La lectura de sus relatos me hizo pensar en las fotografías- instalaciones del artista visual argentino Charly Nijensohn, en especial, en su obra “El naufragio de los hombres”, donde sitúa, en medio de la inmensidad del salar de Uyuni, a seres de pie sobre los cristales. Un salar es un paisaje de la adversidad, un espejismo, un desierto extendido por luz y alquimia. Los cuentos de este libro son como los salares, están hechos de la condensación de salares y exhiben las grietas por las que se entra al cambio de las materias.
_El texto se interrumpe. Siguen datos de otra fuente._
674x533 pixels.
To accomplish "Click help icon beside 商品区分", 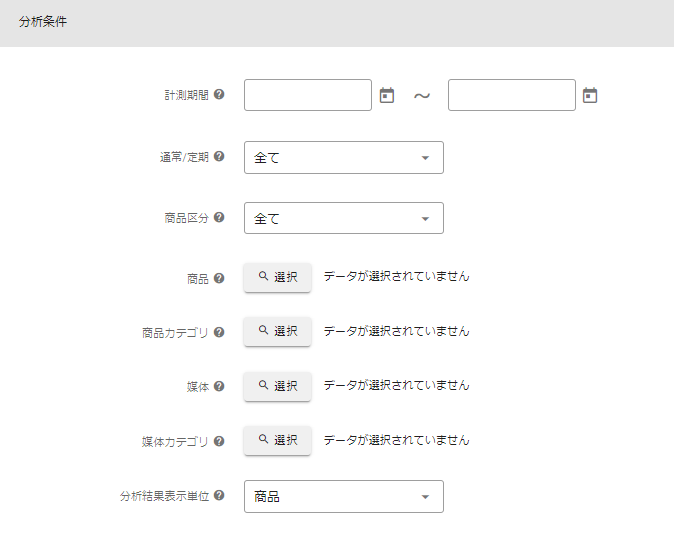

Badouin ha dicho, “En una pequeña grieta puede verse un mundo, puede verse un imaginario, puede verse una fuerza psicológica apenas con una imagen que evoca y alude muchas más cosas”. De este modo, pareciera que como lectores nos pide ser geólogos y contemplar las superficies lisas que nos enceguecen y luego nos motiva a sumergirnos en sus líneas quebradizas, “al buscar en lo profundo, se puede buscar algo que se está pudriendo muy abajo. Las resonancias de ese hedor es lo que podemos leer en el presente sin saber bien de qué va, o de dónde viene”.
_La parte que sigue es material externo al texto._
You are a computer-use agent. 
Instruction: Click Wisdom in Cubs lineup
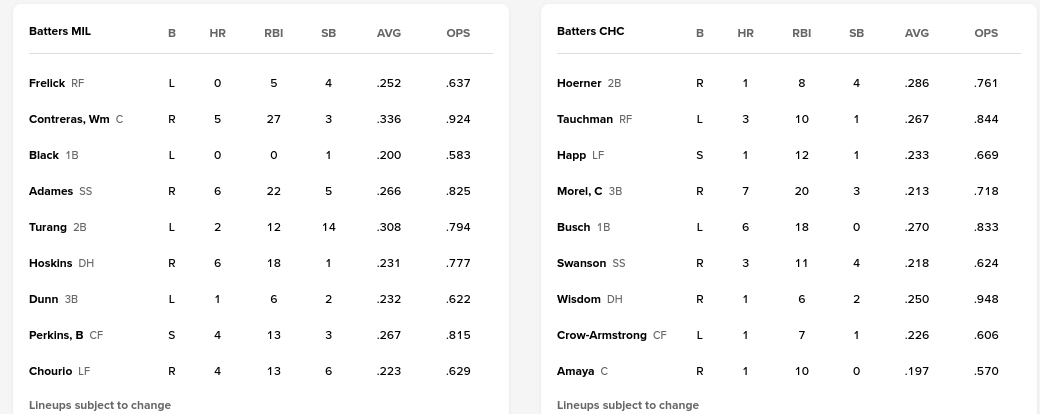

Veo a sus personajes como figuras erguidas en la desolación del paisaje pero transmitiendo una enorme fortaleza interior. Ahí de pie en el piso quebradizo en rombos, están las figuras recortadas a contraluz: una abuela y una nieta, un padre de duelo, una niña provinciana que llega a vivir a La Paz, una pareja de recién casados que se encuentra con la muerte, una mujer en crisis que busca sanación.
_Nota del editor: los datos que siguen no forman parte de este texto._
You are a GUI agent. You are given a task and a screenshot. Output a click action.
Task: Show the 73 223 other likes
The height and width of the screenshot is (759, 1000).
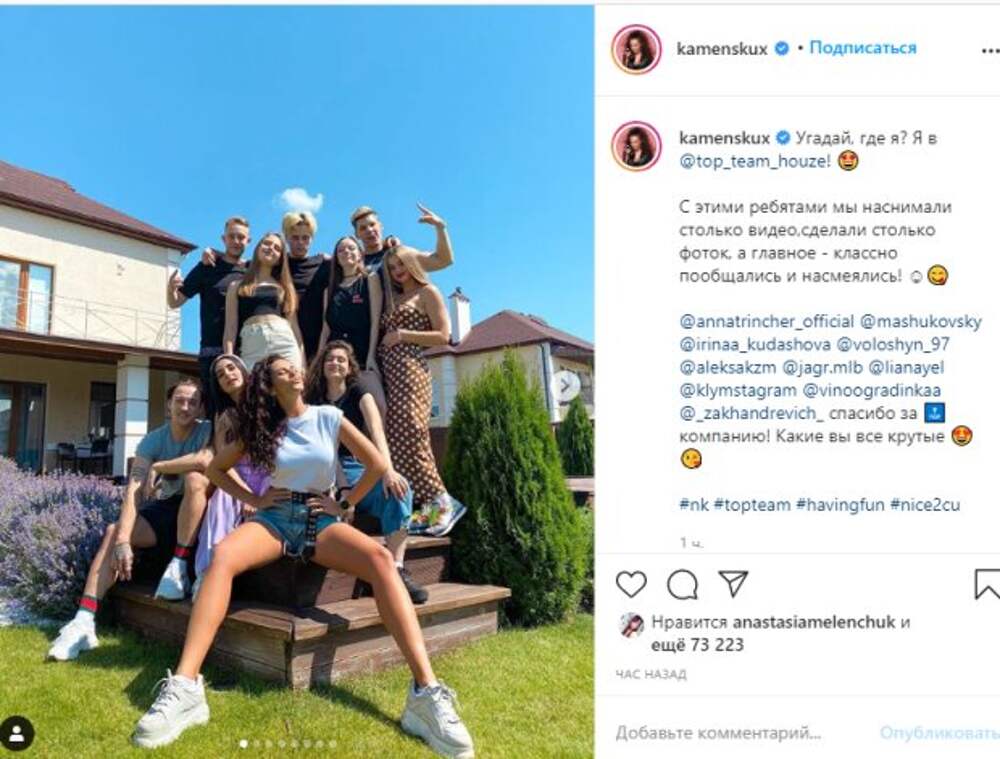[717, 645]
Hay grietas y transformaciones en el cuento “Dragones dormidos” donde una mujer semi extranjera- viaja por los Andes, junto al guía Víctor, hasta “La curva”, la tierra de los kallawallas para sanarse y encontrar sus raíces. Hay más grietas en el relato “Amor a primera vista”, una pareja busca comprar su primer apartamento pero la dueña de casa es una enferma terminal: fuma y tiene peluca. Mención aparte merece “Cumbres borrascosas”, una bella metáfora emocional que se construye entre una abuela y una nieta en un día de playa con mucho sol. Pienso en otro cuento donde las materias se transmutan, como lo hacen las sales, no olvidemos que la sal es una reacción química entre una base y un ácido, cuando la narradora, de “La cinta roja”, alude al cambio de estado de las aguas, dice: «Su voz fatigada me hizo pensar en la nieve, en el dolor de mi piel congelada y en la desaparición del hielo convertido en agua. ….Diecisiete años es un poco tarde para un chica citadina, pero no para una muchacha de provincia, demasiado cuidada y demasiado apurada por saltar».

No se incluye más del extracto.